Sermon May 3, 2026
John 14:1-14
For the last few days, I’ve been thinking a lot about dwelling places.
As we’ve been working on the house next door, clearing out the belongings of someone who is no longer with us, pulling up carpet, painting walls, and slowly preparing the space for what comes next, I have found myself thinking about the memories those walls hold.
A house is never just a house.
It holds laughter and grief, ordinary routines and sacred moments, meals cooked, prayers whispered, arguments had, holidays celebrated, lives lived. I never knew Alice or Alecia, but in sorting through what they left behind, I feel as though I have been given a glimpse into who they were and what mattered to them. The things we keep, the things we hang on walls, the marks left behind by furniture and footsteps and years of living — all of it tells a story.
And perhaps that is why Jesus’ words have stayed with me this week:
“In my Father’s house there are many dwelling places.”
Jesus says this to his disciples on the night before he dies. Their hearts are troubled. They are afraid. They know something is changing, but they do not yet understand what. Jesus has washed their feet. Judas has gone out into the night. Peter’s denial has been foretold. Jesus has told them he is going away.
So when Jesus says, “Do not let your hearts be troubled,” it is not because there is nothing troubling happening. There is plenty.
And in the middle of all that fear, Jesus speaks of a house.
A place with room.
A place prepared.
A place where they belong.
Not a cold, empty space. Not a generic shelter. A dwelling place.
A place where life is held. A place where memory is gathered. A place where love has made room.
Then Jesus says, “And you know the way to the place where I am going.”
And Thomas says what maybe everyone else is thinking:
“Lord, we do not know where you are going. How can we know the way?”
Thomas has gotten a reputation. We call him Doubting Thomas. We remember him as the disciple who needed proof. But here, Thomas is not being stubborn or cynical. Thomas is being honest.
“Lord, we do not know where you are going. How can we know the way?”
That is not faithlessness. That is a prayer.
It is the prayer of anyone who has ever looked at God and said, “I want to follow you, but I cannot see the path.” It is the prayer of anyone who has ever stood in an empty house, surrounded by the traces of a life that has ended, and wondered what comes next. It is the prayer of anyone who has ever stood at a graveside, or in a season of change, or at the edge of a calling, and said, “God, I do not know where this is going.”
And Jesus answers:
“I am the way, and the truth, and the life.”
Not “I will give you a map.”
Not “I will explain every step.”
But: “I am the way.”
The way is not first a set of directions. The way is a person. The way is Jesus himself.
And then Philip speaks.
“Lord, show us the Father, and we will be satisfied.”
And really, is that so different from Thomas?

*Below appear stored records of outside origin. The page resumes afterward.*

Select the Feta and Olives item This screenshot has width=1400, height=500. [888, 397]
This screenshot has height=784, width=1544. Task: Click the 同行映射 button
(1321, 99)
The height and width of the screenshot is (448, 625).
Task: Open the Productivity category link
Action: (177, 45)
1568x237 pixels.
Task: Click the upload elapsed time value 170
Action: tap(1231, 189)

Thomas wants direction. Philip wants vision. Thomas wants the way made clear. Philip wants God made obvious.
And yet we mostly pick on Thomas.
But Philip has been with Jesus too. He has seen the signs. He has heard the teaching. He has watched Jesus feed the hungry, heal the sick, welcome the outcast, and wash the feet of his friends. And still he says, “Show us the Father.”
In other words: “Jesus, could you make God a little more visible? Could you give us something we can hold onto?”
That sounds like doubt.
Or maybe better: it sounds like longing.
And maybe that is where we have misunderstood Thomas, and Philip, and ourselves.
We often talk about doubt as if it is the opposite of faith. As if faith means certainty, and doubt means failure. But in John’s Gospel, the disciples’ questions become places where Jesus reveals more of himself.
Thomas asks, “How can we know the way?”
And Jesus says, “I am the way, and the truth, and the life.”
Philip says, “Show us the Father.”
And Jesus says, “Whoever has seen me has seen the Father.”
Their questions do not drive Jesus away. Their questions draw out the promise.
That matters because sometimes the church has not been very gentle with questions. Sometimes people have learned to hide their doubts because they are afraid of being judged, corrected, or labeled.
But Jesus does not shame Thomas for asking. He does not abandon Philip for not yet seeing. He meets them where they are.
Jesus does sound a little exasperated with Philip: “Have I been with you all this time, Philip, and you still do not know me?”
Because Jesus has been showing them the Father all along.
Every time he touched someone no one else would touch. Every time he fed hungry bodies. Every time he crossed a boundary. Every time he wept at Lazarus’s tomb. Every time he knelt down with a towel around his waist. Every time he spoke life where the world had spoken death.
That was not just Jesus being kind.
That was God.
“Whoever has seen me has seen the Father.”
If you want to know what God is like, look at Jesus.
Look at the one who makes room.
Look at the one who washes feet.
Look at the one who calls his friends beloved even when they are about to fail him.
Look at the one who lays down his life in love.
Look at the one who comes back from the grave speaking peace.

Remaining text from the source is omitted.